TO DO =
Reproduce everything verbatim from the first of the items below down to the line containing "(x=997, y=187)", including both ends.

SUPPLIED DATA =
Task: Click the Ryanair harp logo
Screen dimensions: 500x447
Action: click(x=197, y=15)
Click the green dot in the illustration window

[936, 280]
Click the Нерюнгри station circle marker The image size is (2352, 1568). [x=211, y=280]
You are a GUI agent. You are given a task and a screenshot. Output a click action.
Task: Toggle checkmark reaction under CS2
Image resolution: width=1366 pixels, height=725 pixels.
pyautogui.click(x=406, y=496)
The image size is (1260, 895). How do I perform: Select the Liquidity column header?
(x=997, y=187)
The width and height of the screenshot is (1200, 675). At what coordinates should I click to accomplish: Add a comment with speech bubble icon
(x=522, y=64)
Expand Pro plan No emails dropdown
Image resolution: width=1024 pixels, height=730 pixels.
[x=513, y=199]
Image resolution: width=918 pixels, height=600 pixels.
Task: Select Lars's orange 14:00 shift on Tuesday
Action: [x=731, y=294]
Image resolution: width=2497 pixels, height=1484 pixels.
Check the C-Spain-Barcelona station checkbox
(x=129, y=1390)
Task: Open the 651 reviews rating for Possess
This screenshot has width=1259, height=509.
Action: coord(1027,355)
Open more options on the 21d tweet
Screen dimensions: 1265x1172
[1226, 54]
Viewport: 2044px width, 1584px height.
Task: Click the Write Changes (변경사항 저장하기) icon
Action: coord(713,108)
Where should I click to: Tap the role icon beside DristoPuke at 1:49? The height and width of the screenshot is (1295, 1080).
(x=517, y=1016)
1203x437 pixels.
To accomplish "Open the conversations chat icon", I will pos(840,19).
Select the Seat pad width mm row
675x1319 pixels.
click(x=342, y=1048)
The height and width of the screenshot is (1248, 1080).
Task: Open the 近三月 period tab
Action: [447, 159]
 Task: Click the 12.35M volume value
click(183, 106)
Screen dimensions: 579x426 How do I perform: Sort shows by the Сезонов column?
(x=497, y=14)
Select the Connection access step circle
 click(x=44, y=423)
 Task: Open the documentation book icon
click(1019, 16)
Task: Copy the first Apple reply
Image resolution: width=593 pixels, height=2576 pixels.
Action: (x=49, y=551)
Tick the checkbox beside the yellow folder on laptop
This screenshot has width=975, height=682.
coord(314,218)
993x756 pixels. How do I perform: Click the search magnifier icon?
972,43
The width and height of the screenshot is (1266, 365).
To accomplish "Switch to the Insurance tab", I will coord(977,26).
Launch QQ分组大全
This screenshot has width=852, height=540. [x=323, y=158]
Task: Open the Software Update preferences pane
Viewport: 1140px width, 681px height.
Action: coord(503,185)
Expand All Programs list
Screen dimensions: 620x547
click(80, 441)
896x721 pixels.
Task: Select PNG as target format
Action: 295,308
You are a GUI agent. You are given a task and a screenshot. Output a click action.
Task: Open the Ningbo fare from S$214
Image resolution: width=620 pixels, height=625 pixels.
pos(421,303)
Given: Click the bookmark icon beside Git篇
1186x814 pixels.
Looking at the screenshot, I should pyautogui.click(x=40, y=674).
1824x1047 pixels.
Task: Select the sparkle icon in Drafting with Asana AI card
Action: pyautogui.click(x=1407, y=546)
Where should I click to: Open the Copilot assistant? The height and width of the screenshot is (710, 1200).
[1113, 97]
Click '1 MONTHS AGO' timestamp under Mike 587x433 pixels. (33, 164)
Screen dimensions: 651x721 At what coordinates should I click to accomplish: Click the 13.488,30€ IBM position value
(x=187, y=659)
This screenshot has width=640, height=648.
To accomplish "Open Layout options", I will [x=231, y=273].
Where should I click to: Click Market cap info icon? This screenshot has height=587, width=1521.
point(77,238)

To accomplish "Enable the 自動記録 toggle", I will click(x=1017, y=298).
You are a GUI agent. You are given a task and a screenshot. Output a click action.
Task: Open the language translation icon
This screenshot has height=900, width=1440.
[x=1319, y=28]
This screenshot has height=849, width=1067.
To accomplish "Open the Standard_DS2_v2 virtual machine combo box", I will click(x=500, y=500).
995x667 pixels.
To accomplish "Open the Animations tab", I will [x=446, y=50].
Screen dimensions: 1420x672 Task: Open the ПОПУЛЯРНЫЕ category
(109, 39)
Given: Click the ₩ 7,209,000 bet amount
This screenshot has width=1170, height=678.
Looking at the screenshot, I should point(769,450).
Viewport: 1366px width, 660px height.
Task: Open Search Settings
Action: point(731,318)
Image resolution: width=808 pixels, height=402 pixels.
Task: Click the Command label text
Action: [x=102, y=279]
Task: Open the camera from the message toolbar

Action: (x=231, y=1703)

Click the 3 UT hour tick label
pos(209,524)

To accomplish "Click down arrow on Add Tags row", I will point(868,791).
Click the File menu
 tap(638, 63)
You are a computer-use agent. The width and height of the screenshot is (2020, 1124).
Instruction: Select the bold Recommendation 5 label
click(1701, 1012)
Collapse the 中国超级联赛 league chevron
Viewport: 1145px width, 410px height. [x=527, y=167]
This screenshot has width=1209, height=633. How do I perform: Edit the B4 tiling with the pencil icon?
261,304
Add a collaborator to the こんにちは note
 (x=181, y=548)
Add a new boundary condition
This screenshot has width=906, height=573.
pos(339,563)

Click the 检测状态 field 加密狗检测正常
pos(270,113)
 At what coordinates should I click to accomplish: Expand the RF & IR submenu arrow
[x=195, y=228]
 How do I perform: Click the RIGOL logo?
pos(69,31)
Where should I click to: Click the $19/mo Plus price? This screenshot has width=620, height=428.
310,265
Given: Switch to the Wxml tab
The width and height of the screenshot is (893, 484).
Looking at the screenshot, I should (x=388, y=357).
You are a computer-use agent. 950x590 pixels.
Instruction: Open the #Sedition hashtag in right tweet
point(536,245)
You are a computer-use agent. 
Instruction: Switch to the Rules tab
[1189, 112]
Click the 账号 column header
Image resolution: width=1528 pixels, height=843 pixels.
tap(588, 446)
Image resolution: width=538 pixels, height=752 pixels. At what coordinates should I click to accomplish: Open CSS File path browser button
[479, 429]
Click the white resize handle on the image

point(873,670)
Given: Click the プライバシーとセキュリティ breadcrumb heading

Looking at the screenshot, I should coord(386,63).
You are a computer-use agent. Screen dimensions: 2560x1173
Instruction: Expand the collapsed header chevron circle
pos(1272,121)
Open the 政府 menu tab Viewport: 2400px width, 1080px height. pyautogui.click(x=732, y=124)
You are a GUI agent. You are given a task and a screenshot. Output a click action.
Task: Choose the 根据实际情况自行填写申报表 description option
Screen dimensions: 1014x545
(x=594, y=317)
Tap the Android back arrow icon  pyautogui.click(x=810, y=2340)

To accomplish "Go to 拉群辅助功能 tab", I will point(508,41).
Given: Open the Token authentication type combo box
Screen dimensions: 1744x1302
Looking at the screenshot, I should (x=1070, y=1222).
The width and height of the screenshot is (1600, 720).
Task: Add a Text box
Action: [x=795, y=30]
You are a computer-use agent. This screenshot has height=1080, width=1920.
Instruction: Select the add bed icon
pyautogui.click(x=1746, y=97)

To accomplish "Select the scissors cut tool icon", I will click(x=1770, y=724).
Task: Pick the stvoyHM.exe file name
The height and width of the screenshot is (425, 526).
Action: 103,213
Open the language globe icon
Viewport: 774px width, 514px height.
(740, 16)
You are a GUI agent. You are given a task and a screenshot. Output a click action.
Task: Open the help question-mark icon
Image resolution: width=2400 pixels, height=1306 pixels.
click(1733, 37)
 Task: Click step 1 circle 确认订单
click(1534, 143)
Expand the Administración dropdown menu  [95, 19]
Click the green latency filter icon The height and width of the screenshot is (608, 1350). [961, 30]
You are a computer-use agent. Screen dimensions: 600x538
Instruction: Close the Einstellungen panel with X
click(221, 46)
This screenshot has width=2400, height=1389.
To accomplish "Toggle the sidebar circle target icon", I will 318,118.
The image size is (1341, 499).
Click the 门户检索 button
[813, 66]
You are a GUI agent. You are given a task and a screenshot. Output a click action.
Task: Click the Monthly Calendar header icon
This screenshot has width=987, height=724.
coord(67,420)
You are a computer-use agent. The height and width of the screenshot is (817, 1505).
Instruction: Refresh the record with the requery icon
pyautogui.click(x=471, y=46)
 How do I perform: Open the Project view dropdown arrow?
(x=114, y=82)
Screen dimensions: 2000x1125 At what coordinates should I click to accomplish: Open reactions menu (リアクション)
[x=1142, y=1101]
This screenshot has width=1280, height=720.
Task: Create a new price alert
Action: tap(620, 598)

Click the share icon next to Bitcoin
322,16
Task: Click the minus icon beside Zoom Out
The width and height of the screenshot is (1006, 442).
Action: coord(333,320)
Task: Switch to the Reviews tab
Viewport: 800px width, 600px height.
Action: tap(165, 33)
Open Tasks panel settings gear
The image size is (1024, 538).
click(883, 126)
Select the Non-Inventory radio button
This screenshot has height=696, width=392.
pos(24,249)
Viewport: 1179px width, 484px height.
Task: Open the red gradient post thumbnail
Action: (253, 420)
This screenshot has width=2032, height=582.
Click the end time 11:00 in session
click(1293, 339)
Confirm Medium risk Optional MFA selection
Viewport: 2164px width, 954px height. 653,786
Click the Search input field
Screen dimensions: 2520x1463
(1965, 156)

SOLUTION TO THIS TASK =
Task: Click the Ryanair harp logo
Screen dimensions: 500x447
Action: click(x=197, y=15)
Click the green dot in the illustration window

[936, 280]
Click the Нерюнгри station circle marker The image size is (2352, 1568). [x=211, y=280]
You are a GUI agent. You are given a task and a screenshot. Output a click action.
Task: Toggle checkmark reaction under CS2
Image resolution: width=1366 pixels, height=725 pixels.
pyautogui.click(x=406, y=496)
The image size is (1260, 895). How do I perform: Select the Liquidity column header?
(x=997, y=187)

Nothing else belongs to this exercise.